» **Aim of the exercise**: In the text on Security Council Resolution 1866, until what date did the Council extend the mandate of the United Nations Observer Mission in Georgia?

Security Council composition
- Permanent members: China; France; Russia; United Kingdom; United States;
- Non-permanent members: Austria; Burkina Faso; Costa Rica; Croatia; Japan; Libya; Mexico; Turkey; Uganda; Vietnam;

= United Nations Security Council Resolution 1866 =

United Nations Security Council Resolution 1866 was unanimously adopted on 13 February 2009.

== Resolution ==
This is the resolution:

The Security Council this morning decided to extend the mandate of the current United Nations Observer Mission in Georgia (UNOMIG) until 15 June, while expressing its intention to outline by that time the elements of a future United Nations presence in the region.

By the terms of resolution 1866 (2009), adopted unanimously today, the Council called for the provisions set out in paragraph 2(a) of the 1994 Agreement on a Ceasefire and Separation of Forces, signed in Moscow, to be respected, pending consultations and agreement on a revised security regime, while taking note of recommendations on the security regime contained in the latest report of the United Nations Secretary-General on the situation in Abkhazia, Georgia (document S/2009/69).

In his report, the Secretary-General suggests that an effective security regime should include, among other things: strict observation of the ceasefire on land, at sea and in the air; a “security zone” on both sides of the ceasefire line where the presence of armed forces and equipment will not be allowed; a ban on overflights by military aircraft and unmanned aerial vehicles in that and additional zones; and designation by each party of authorized representatives who would liaise with a view to exchanging information, preventing tensions and resolving incidents.

» **Extracted information**:
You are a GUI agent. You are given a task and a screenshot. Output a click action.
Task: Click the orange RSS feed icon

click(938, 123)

...

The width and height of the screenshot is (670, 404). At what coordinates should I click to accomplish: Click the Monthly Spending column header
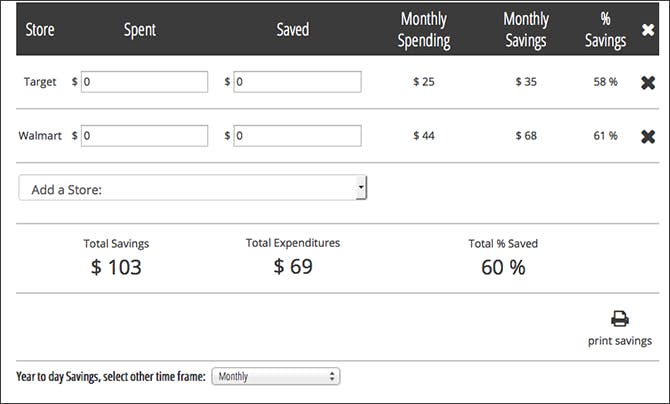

» **Expected answer**: Until 15 June.